The same circumstances exist in powerlifting, not related to concussion of course but with the same construct of time and recovery. Injuring connective tissue in the obvious areas of the low back, knee, and/or shoulder takes time to heal. Ligaments have a very poor blood supply, cartilage marginally better, and thus suffer lengthy healing time. Soft tissue heals faster due to a richer infusion of blood but powerlifting exposes the competitor to soft tissue injury in literally every workout. With a relatively high tolerance or disregard for pain, it becomes part of the lifting mantra and one’s own expectations to soldier on, move forward, do what the lovingly and meticulously planned training program dictated, and compete if scheduled to do so. “Feeling okay” is not a sign of being recovered or healed once injury has occurred. One cannot for lack of a better term, be a punk-ass motherf***** who shuts down at the suspicion of any bodily tweak if they expect to be a true competitor but there must be some respect for common sense. Certainly one may need time of complete cessation of activity after some injuries and if so, “complete” means complete, do nothing.

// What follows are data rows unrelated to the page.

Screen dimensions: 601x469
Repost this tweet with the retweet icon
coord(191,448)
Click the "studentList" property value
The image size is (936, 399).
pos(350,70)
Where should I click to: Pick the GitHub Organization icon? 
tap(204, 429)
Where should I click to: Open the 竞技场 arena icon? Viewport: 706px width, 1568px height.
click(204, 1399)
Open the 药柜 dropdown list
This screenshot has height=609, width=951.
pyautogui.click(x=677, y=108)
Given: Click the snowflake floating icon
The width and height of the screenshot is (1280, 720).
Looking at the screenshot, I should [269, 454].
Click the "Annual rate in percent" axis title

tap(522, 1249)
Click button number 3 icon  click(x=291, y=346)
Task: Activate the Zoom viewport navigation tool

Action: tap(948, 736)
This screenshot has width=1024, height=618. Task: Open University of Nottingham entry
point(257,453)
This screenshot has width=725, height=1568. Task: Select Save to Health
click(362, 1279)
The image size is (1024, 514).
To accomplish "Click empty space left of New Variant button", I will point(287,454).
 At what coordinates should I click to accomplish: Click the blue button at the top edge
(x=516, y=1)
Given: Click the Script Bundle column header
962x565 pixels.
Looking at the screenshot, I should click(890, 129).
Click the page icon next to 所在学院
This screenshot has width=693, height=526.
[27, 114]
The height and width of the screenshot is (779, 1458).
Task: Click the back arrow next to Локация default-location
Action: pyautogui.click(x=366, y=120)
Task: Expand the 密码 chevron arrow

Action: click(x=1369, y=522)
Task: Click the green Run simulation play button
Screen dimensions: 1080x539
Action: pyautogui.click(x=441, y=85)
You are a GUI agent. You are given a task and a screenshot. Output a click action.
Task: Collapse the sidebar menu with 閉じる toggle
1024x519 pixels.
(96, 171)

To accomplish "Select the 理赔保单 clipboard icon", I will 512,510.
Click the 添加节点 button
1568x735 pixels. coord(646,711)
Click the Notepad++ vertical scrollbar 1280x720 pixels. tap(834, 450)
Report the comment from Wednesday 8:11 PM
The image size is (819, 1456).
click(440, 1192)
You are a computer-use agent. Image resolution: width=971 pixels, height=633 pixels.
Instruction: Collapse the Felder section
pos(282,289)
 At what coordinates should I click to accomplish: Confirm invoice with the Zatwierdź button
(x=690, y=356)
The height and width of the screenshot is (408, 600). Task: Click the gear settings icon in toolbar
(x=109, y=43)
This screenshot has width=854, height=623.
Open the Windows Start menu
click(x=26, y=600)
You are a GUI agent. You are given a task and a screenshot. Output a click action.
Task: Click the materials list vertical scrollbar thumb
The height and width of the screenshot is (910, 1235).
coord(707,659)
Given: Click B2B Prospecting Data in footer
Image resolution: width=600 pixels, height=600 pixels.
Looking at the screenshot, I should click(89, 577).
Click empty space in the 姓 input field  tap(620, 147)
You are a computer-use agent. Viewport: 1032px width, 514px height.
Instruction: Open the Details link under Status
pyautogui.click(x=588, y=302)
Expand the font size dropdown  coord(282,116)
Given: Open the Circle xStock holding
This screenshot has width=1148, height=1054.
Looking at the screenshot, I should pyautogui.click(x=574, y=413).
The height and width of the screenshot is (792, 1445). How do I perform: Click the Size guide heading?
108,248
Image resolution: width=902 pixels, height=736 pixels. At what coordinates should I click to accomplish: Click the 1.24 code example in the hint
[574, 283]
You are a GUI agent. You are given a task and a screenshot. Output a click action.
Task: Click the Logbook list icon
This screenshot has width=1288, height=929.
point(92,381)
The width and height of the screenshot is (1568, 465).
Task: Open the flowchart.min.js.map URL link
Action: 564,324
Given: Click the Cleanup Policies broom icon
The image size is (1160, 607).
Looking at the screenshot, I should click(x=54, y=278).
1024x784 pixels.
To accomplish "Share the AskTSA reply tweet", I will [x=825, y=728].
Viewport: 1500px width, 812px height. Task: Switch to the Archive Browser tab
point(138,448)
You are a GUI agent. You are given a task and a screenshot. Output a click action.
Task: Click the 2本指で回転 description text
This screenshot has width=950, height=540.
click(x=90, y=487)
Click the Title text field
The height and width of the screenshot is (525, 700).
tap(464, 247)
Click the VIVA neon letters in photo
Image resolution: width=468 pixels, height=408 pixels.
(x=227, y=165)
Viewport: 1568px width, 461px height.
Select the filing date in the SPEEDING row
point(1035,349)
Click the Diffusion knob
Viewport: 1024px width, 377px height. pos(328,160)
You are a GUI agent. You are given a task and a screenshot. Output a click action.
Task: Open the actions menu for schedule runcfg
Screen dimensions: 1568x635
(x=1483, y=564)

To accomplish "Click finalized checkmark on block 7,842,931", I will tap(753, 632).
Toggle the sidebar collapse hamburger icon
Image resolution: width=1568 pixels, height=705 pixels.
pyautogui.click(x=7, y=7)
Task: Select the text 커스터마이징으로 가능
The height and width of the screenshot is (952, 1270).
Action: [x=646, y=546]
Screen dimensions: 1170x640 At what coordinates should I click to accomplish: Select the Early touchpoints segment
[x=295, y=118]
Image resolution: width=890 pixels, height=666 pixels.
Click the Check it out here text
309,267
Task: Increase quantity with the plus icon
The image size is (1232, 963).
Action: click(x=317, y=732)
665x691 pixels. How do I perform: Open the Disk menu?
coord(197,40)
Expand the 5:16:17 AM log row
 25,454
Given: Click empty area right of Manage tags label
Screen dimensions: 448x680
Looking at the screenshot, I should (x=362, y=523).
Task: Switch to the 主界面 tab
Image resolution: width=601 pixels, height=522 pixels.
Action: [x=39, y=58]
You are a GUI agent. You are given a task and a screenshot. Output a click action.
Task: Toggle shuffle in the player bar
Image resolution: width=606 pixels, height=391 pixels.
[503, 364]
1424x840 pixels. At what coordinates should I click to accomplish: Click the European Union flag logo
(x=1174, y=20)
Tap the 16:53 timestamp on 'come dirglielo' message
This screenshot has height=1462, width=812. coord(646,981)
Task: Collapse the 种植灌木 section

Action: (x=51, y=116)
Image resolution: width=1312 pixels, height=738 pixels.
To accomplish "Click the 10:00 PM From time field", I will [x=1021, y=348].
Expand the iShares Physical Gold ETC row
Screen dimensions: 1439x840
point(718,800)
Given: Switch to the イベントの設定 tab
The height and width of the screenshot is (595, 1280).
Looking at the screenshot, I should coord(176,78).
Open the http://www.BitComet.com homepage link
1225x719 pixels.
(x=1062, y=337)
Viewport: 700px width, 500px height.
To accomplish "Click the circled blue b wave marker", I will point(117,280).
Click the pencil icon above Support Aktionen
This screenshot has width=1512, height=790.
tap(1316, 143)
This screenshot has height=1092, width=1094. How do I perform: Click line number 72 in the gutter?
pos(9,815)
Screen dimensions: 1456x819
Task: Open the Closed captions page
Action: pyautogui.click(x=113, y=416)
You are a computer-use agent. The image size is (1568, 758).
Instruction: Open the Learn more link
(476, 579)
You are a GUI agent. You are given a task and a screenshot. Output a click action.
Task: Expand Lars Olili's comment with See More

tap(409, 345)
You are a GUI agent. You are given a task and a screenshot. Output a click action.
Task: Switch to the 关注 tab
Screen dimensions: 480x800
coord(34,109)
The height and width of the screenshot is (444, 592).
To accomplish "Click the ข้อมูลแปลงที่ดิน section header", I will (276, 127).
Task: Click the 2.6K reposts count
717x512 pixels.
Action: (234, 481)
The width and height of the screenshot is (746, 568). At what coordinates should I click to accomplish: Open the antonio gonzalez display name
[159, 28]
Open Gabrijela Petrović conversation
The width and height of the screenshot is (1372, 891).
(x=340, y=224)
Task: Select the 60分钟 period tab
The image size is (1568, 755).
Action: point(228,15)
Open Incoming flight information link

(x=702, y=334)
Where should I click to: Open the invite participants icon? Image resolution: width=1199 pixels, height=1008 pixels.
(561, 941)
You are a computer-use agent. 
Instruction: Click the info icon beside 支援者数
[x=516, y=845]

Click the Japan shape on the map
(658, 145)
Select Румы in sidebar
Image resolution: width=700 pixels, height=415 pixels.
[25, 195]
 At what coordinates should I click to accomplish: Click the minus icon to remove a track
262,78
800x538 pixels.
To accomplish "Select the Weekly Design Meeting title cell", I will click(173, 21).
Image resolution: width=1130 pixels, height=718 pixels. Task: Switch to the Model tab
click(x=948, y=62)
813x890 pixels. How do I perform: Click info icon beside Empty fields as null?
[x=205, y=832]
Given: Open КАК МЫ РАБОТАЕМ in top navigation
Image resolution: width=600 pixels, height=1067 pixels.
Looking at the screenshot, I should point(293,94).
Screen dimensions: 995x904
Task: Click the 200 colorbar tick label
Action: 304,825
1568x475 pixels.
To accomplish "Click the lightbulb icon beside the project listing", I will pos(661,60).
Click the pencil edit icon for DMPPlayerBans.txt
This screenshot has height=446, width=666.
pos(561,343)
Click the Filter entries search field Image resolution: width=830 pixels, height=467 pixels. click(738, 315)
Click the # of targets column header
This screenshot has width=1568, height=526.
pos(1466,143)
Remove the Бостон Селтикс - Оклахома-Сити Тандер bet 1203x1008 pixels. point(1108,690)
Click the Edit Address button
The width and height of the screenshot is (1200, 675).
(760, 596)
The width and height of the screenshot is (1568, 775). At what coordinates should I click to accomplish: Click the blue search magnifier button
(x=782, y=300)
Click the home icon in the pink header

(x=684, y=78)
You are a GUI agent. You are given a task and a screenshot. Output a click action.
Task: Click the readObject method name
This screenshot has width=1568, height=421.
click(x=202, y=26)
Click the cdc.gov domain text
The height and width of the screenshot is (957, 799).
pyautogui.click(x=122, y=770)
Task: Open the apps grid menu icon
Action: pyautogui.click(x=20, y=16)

Once an evaluation and/or treatment is provided, a plan can be formulated and enacted and I am from the school of belief that one should do what they can safely. If reasonably possible, do something! Progress should be related to a realistic timetable based upon one’s knowledge of their body and response to injury and training rather than an artificial schedule determined by personal ego or the expectations of friends, family, and training partners. Usually if one is injured, returns to the training or competition fray too quickly and suffers the same injury, it then becomes chronic. Acute injuries are one-time events. Chronic injury is chronic, repetitive and accompanied by long-term aggravation and limitation produced for all of the wrong reasons. If you can go, go. Train if you can train, compete if you can compete but insure that you have gone through an appropriate recovery and healing process first and do so with common sense.